## Written task
Reproduce each of the following records verbatim.

## The data
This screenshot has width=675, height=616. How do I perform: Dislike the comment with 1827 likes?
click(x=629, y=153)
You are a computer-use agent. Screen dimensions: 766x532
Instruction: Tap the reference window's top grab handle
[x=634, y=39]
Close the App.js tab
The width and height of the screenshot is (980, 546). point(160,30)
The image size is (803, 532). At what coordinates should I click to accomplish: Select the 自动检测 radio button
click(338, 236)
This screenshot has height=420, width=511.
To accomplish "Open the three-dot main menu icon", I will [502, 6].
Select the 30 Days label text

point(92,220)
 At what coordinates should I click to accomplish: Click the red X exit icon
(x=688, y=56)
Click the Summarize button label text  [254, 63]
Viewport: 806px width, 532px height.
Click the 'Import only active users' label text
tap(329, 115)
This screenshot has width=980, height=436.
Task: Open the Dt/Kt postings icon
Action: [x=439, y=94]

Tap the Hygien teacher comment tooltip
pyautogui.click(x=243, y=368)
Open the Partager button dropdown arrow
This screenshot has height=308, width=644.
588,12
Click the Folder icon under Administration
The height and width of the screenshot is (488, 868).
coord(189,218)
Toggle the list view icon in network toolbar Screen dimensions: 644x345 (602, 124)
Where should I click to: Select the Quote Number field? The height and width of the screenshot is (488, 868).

## Solution
This screenshot has width=675, height=616. How do I perform: Dislike the comment with 1827 likes?
click(x=629, y=153)
You are a computer-use agent. Screen dimensions: 766x532
Instruction: Tap the reference window's top grab handle
[x=634, y=39]
Close the App.js tab
The width and height of the screenshot is (980, 546). point(160,30)
The image size is (803, 532). At what coordinates should I click to accomplish: Select the 自动检测 radio button
click(338, 236)
This screenshot has height=420, width=511.
To accomplish "Open the three-dot main menu icon", I will [502, 6].
Select the 30 Days label text

point(92,220)
 At what coordinates should I click to accomplish: Click the red X exit icon
(x=688, y=56)
Click the Summarize button label text  [254, 63]
Viewport: 806px width, 532px height.
Click the 'Import only active users' label text
tap(329, 115)
This screenshot has width=980, height=436.
Task: Open the Dt/Kt postings icon
Action: [x=439, y=94]

Tap the Hygien teacher comment tooltip
pyautogui.click(x=243, y=368)
Open the Partager button dropdown arrow
This screenshot has height=308, width=644.
588,12
Click the Folder icon under Administration
The height and width of the screenshot is (488, 868).
coord(189,218)
Toggle the list view icon in network toolbar Screen dimensions: 644x345 (602, 124)
Where should I click to: Select the Quote Number field? The height and width of the screenshot is (488, 868).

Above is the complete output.